Hemotune focuses on controlling sepsis; the intense, and often life-threatening, response of the immune system to defend against pathogens and pathogen-derived proteins in the bloodstream. Although sepsis and septic shock are quite extreme manifestations of infection, every case of sepsis starts with the patient being exposed to pathogenic bacteria, viruses or fungi.
For the moment in most countries, antibiotics can be used to control infection. However this is not without a price: antibiotic resistance is increasing worldwide, giving rise to multi-drug, or even pan-resistant organisms, signalling the need for alternative strategies against pathogens in common infections.
Things that can be done:
Avoid the unnecessary use of antibiotics. Although at times antibiotics are required, if there is an alternative route, consider it. Furthermore, only take antibiotics when prescribed by a doctor at the appropriate dosage.
Keep things clean. This goes for everything, from your hands to your house. Keeping surfaces clean in your house will control the involuntary transmission of pathogens between members of your household. Similarly, washing your hands will prevent the transmission of pathogens from your hands on literally anything you touch (1). This is especially important for surfaces very frequently touched, like door handles.

===============

◆ Problem ◆
Decide whether each statement agrees with the sepsis text. For each one, answer yes or no and quote the words from the text that settle it. (a) Antibiotic resistance is growing around the world. (b) Antibiotics should be taken only when a doctor prescribes them. (c) Every case of sepsis begins with exposure to parasites.

◆ Dataset entries ◆
===============

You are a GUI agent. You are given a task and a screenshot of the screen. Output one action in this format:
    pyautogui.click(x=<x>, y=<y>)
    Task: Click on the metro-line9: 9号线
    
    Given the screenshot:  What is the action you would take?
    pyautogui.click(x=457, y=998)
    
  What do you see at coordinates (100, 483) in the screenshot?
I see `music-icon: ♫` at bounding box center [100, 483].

===============

◆ Task result ◆
(a) Yes: "antibiotic resistance is increasing worldwide"
(b) Yes: "only take antibiotics when prescribed by a doctor at the appropriate dosage"
(c) No: "every case of sepsis starts with the patient being exposed to pathogenic bacteria, viruses or fungi"